A recent piece in AlertNet raises some fair questions about the “securitisation of climate change,” including the dangers of fear-based sensationalist messages and the need for additional research into the links between climate change and violent conflict. It also goes on to make a debatable assertion about the risks of linking climate change to security – one which assumes that framing climate change as a security issue risks overshadowing important social and environmental concerns. Below is the full quote:
Deciding action based on the engagement of a limited pool of security institutions risks sidelining or missing out completely issues such as adaptation, mitigation, development, economic growth, equity, justice and resilience, which do not figure as priorities on the security agenda but which are integral to addressing climate change.
While the danger of half-measures in response to climate change exists (see the past two and a half decades), placing climate change in a security context does not seem to be a likely culprit. The implicit assumption in the above statement, oft-repeated elsewhere, is that defining climate change as a security threat is a slippery slope that will ultimately lead to a narrowing of the scope of responses to traditional security solutions through traditional security institutions. This warrants a closer look.
That the “security agenda” is primarily concerned with traditional, so-called “hard security” threats, like conflict, war and international terrorism, and does not prioritize “soft security” threats, such as economic stagnation, lack of resilience, absence of justice, and environmental degradation, is debatable. This perspective seems to stem from a misreading (or a mistrust) of the modern security discourse, which in recent years has come to address far more than hard security. In reality, security agendas and “national security strategies” are fast evolving to incorporate soft security concerns, and the requisite civilian agencies that deal with them.
Take the 2010 U.S. National Security Strategy. The document includes a major section devoted to the advancement of “prosperity” including “accelerating sustainable development,” achieving “balanced and sustainable growth,” strengthening “education and human capital,” and supporting “the resilience of the poorest nations to the effects of climate change.” In other words, the definition of security in this agenda is very broad. To be sure, more can be done to improve the content and implementation of such security strategies, including further and more nuanced integration of human security elements, but security agendas go far beyond fighting bad guys.

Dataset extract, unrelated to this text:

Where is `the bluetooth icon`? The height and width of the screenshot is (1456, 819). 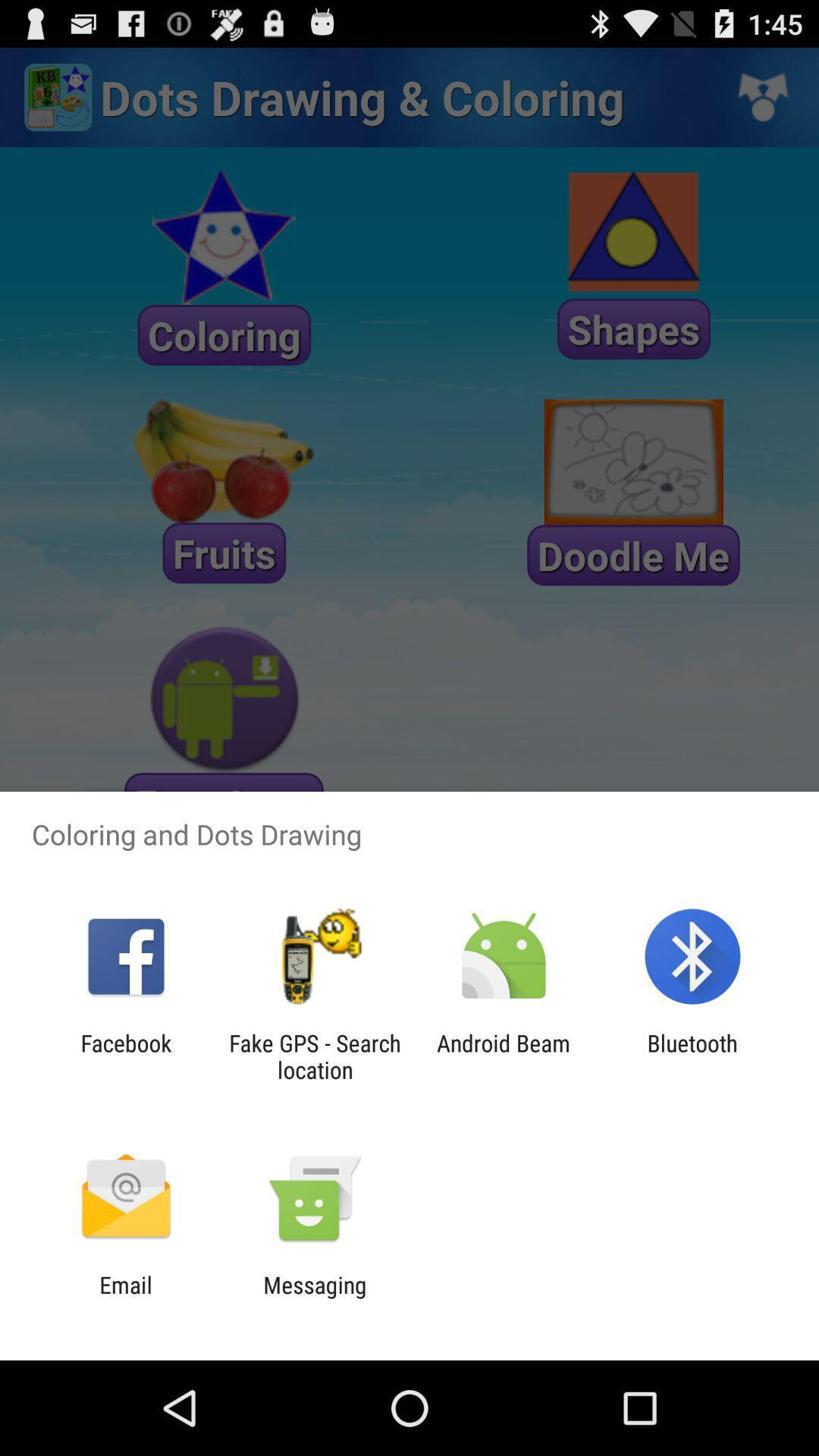
the bluetooth icon is located at coordinates (692, 1056).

Furthermore, there is little reason to conclude that the placement of an issue on the security agenda will result in it being handled primarily by armed forces. The security agendas of nations and collective security institutions, like the UN Security Council, are evolving in such a way that recognizes the crucial role of civilian agencies and institutions in combating non-traditional security threats including poverty, water scarcity, food insecurity, and climate change. Indeed, the UN Security Council’s recent Presidential Statement on Climate Change identifies a non-security intergovernmental institution, the UN Framework Convention on Climate Change (UNFCCC), as the “key instrument for addressing climate change.” In the U.S. Department of Defense’s Quadrennial Defense Review (QDR) Report, a major section on climate change suggests that civilian agencies, including the Department of State, the Department of Energy, and the Environmental Protection Agency, should play the lead roles in addressing the climate risk. The U.S. military, in this case, recognizes that some security threats are best mitigated by non-military entities.

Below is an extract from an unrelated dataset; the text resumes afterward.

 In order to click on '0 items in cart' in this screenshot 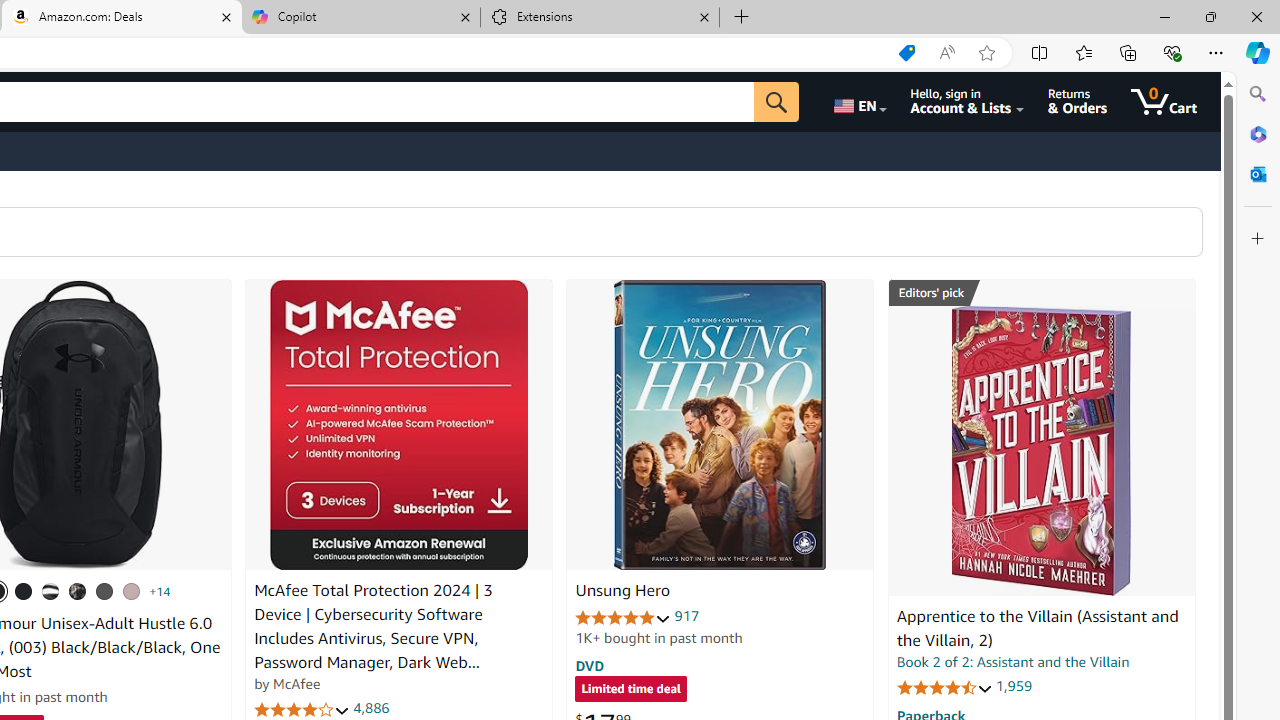, I will do `click(1164, 101)`.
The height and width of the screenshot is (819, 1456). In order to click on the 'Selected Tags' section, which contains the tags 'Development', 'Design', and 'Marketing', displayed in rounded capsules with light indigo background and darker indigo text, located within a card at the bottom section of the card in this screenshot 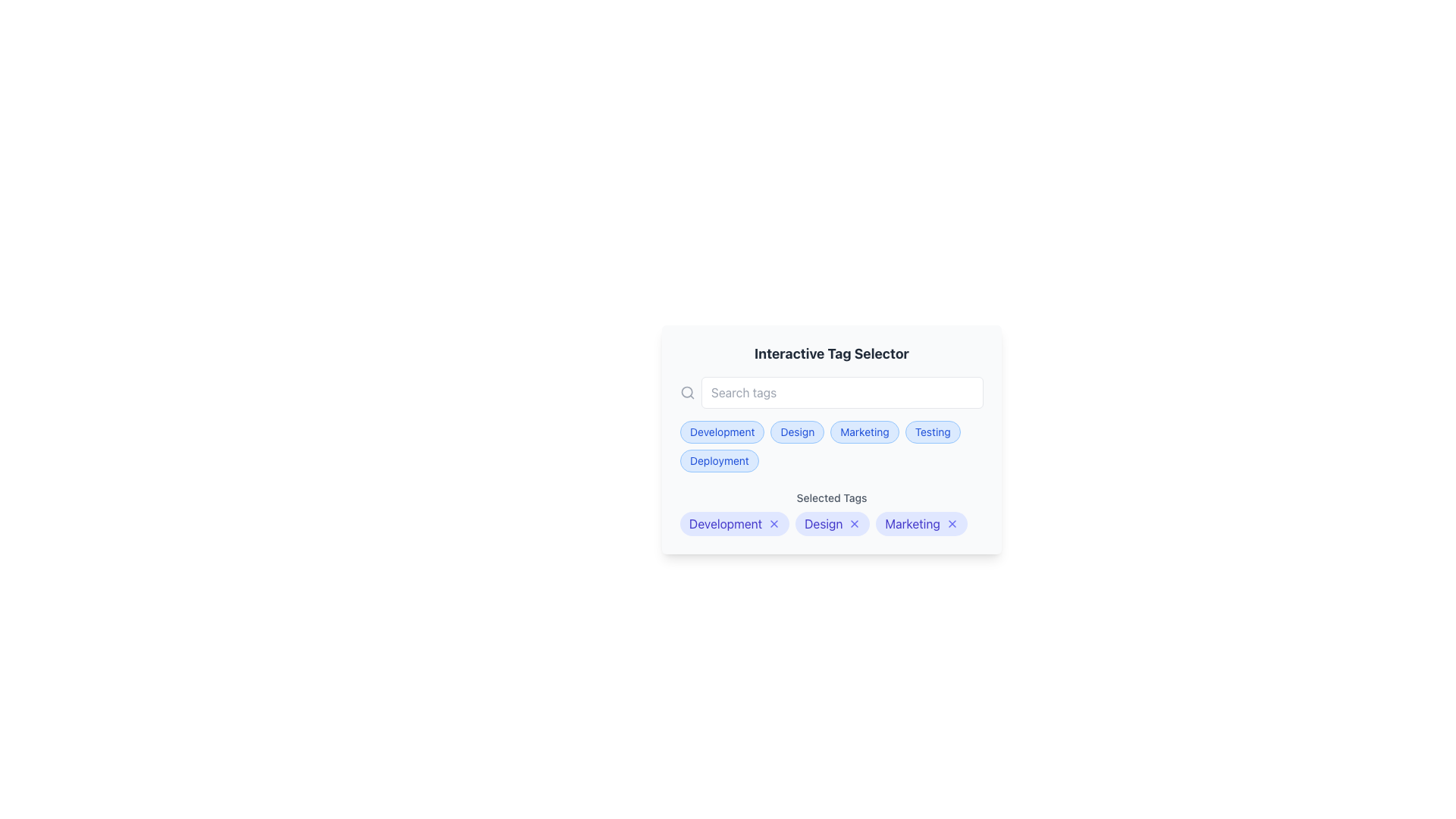, I will do `click(831, 513)`.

Rather than narrow the field of action, the climate and security dialogue broadens the scope and scale of action. In doing so, it helps ensure that few rocks are left unturned in the effort to mitigate, and adapt to, the effects of climate change. The next step will be to engage the world’s security institutions in order to improve the climate and security discourse, and ensure that efforts to combat climate change are responsive to the full range of unprecedented risks we face.